> TEXTE FOURNI:
——

EN SALLES – La Famille Asada de Nakano Ryota

Posté le 25 janvier 2023 par

Depuis sa première au Japon en 2020, La Famille Asada de Nakano Ryota n’a eu de cesse de faire son petit bonhomme de chemin dans de nombreux festivals du monde entier. Au tour de l’Hexagone de profiter de cette petite bulle de bons sentiments, grâce à Art House.

Dans la famille Asada, chacun a un rêve secret : le père aurait aimé être pompier, le grand-frère pilote de formule 1 et la mère se serait bien imaginée en épouse de yakuza ! Masashi, lui, a réalisé le sien : devenir photographe. Grâce à son travail, il va permettre à chacun de réaliser que le bonheur est à portée de main.

Projeté en avant-première dans le cadre des Saisons Hanabi l’année dernière, La Famille Asada n’en est pas à son premier coup d’éclat par chez nous. Nakano Ryota, quant à lui, s’est peu à peu fait connaître pour ses discours bienveillants sur la famille et sur la mort, en ce que ces deux entités, non pas contraires mais tragiquement liées, nourrissent tout autant le chagrin que le réconfort. Her Love Boils Bathwater (2016) dessinait le destin d’une mère en phase terminale et A Long Goodbye (2019), celui d’un vieux monsieur atteint de la maladie d’Alzheimer.

La Famille Asada s’engage une nouvelle fois à poursuivre cette quête des temps perdus, des instants regrettés et des souvenirs indélébiles qu’englobe tout à la fois le cocon familial dans sa dimension consolante. Masashi, le cadet des Asada interprété par Ninomiya Kazunari, est au centre de l’attention. Son intérêt pour la photographie trouvera matière à façonner dans les rêves de chacun, une manière pour Masashi de s’épanouir chez les autres et de rendre hommage à sa famille qui a beaucoup sacrifié pour le bien et l’équilibre du foyer – à l’inverse de lui, excentrique et procrastinateur par nature, ayant de nombreuses années durant navigué en des eaux incertaines avant de trouver sa voie. L’idée est aussi belle qu’ingénieuse : mettre en scène les rêves abandonnés de chaque membre de la famille le temps d’une pose. Un père bedonnant en soldat du feu, un frère bien rangé en pilote de Formule 1 ou une mère modèle en épouse de yakuza, tout le monde a droit à son moment de gloire au sein d’une réalité fantasmée et permise par la capture photographique. Puisque la vérité d’un cliché n’est finalement que la sienne et celle que l’on veut bien lui prêter.

——

> ENTRÉES FOURNIES:
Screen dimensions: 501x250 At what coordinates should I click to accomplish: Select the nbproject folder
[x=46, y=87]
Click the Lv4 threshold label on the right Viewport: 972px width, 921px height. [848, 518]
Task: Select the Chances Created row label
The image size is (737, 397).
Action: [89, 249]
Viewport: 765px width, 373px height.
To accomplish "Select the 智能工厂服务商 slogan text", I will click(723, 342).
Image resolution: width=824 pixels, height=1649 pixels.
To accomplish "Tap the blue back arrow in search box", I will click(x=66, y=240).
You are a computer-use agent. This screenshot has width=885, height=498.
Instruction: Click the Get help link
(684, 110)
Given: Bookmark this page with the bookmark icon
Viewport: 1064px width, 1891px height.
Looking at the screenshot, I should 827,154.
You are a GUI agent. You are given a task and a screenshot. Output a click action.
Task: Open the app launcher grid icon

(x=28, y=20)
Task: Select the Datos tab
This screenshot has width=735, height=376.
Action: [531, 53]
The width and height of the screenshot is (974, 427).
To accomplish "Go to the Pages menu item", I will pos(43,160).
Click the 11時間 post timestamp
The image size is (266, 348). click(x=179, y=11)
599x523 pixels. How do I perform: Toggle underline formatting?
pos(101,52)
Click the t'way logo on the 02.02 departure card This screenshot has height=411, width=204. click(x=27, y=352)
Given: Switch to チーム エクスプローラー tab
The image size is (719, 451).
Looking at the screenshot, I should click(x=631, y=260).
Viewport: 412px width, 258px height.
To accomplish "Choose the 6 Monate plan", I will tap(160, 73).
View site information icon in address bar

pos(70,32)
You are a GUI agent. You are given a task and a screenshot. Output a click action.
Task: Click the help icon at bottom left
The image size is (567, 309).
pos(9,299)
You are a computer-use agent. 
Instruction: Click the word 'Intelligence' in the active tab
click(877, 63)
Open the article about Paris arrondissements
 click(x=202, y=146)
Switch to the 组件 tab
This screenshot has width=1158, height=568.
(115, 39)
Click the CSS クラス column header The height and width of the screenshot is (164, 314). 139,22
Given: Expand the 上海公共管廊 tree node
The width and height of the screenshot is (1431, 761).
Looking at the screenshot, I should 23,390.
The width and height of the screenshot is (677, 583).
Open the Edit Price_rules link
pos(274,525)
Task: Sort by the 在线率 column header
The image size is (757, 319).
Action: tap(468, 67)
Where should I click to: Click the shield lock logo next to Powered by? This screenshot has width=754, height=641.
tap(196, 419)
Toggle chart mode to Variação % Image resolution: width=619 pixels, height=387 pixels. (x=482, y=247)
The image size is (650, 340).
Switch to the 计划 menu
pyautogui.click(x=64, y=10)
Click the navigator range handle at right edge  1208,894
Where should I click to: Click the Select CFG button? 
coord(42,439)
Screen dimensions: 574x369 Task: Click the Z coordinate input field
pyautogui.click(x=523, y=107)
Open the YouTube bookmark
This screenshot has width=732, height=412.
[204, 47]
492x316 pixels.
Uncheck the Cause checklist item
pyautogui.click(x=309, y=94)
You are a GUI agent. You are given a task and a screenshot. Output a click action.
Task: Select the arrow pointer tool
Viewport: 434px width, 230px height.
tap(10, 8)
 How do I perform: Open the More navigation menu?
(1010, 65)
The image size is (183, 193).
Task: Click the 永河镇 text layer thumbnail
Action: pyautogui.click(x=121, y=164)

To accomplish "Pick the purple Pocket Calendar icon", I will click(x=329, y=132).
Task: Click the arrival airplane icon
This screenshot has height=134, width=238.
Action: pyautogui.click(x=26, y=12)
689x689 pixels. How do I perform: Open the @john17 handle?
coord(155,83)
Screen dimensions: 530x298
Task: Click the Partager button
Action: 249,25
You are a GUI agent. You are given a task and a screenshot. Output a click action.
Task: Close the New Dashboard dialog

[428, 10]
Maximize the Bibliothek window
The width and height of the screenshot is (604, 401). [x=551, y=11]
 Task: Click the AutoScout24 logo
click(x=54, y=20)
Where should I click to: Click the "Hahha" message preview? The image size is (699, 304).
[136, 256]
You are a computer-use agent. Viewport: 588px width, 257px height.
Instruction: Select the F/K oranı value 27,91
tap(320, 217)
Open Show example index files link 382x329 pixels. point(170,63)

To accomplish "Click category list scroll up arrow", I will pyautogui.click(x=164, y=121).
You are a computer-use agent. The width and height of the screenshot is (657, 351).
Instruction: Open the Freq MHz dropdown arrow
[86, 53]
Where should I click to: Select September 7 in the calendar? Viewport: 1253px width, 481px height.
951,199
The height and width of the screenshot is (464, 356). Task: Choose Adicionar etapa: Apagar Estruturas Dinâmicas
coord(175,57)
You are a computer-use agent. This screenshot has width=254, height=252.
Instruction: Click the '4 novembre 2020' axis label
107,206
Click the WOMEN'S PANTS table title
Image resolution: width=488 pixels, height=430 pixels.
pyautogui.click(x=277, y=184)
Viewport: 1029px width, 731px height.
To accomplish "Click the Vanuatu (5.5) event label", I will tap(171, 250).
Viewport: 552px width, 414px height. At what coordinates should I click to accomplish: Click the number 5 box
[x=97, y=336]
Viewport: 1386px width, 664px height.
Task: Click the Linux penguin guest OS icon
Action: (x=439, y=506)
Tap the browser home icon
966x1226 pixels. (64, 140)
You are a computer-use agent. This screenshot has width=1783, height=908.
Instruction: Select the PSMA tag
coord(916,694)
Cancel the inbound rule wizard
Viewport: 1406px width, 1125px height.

——

> LISTE DES ACTIVITÉS:
1. Répondez à ces questions à l'aide de la critique du film La Famille Asada :
(a) En quelle année le film a-t-il eu sa première au Japon ?
(b) Quel acteur interprète Masashi ?
(c) Dans le cadre de quel événement le film a-t-il été projeté en avant-première l'année dernière ?
2. Dans le passage de la critique du film La Famille Asada qui commence par « Dans la famille Asada », relevez le rêve de chaque membre de la famille, avec le membre concerné.
3. Poursuivez la critique du film La Famille Asada après sa dernière phrase.

> RÉPONSES DANS L'ORDRE:
1.
(a) En 2020.
(b) Ninomiya Kazunari.
(c) Les Saisons Hanabi.

2.
- Le père : être pompier.
- Le grand-frère : être pilote de formule 1.
- La mère : être épouse de yakuza.
- Masashi : devenir photographe.

3.
Nakano Ryota est bien conscient de cette magie offerte par la fiction et l’étend à son cinéma tout entier en plaçant son regard au niveau du dernier des dispositifs, nos yeux de spectateur, capables de penser le monde comme de le voir d’une certaine façon selon les manières dont il nous l’est présenté. Les décors paraissent ainsi plus sobres et le montage plus froid lorsque Masashi dialogue avec son frère aîné Yukihiro, en vue de refléter l’exigence et la sévérité de ce dernier, quand les tonalités semblent plus douces du côté des parents, toujours à l’écoute des projets les plus extravagants de Masashi. Une expression typiquement japonaise des relations qui se projettent dans leur environnement, et, plus généralement, dans l’espace filmique.

Aussi La Famille Asada surprend-elle son audience lors d’un basculement dramatique qui survient à la moitié du film. L’année 2011 est tristement célèbre pour le séisme du 11 mars ayant rasé toute une partie de la côté Pacifique du Tohoku. Sans doute marqué par cet évènement notoire dans l’histoire récente du Japon, Nakano Ryota y trouve un terrain idéal pour déployer le mélodrame jusqu’ici relativement absent de son œuvre – ou du moins, un mélodrame jusqu’ici sans ascendance tragique. Masashi se rend sur le lieu de la catastrophe et s’associe à un jeune homme afin de retrouver, nettoyer et restituer les photos de famille éparpillées dans les décombres, seules témoignages des foyers qui se trouvaient là, ou plutôt, seules archives de la vie qui s’y déroulait à l’abri des regards. Les photographies ont le pouvoir de rendre tangibles les souvenirs, d’en emprisonner l’évanescence afin que quiconque puisse se projeter dans les saveurs réconfortantes du passé quand le présent devient trop dur à supporter. Ce ne sont plus de simples images mais des enregistrements de toute une palette d’émotions rattachées au moment de la prise. C’est le réconfort que Nakano Ryota promet et permet à ces sinistrés démunis de leur foyer. Alors nous, spectateurs, nous sentons humblement privilégiés de partager ces précieuses secondes capturées à l’argentique, à cet instant précis où la fiction n’importe plus.

Richard Guerry.

La Famille Asada de Nakano Ryota. Japon. 2020. En salles le 25/01/2023.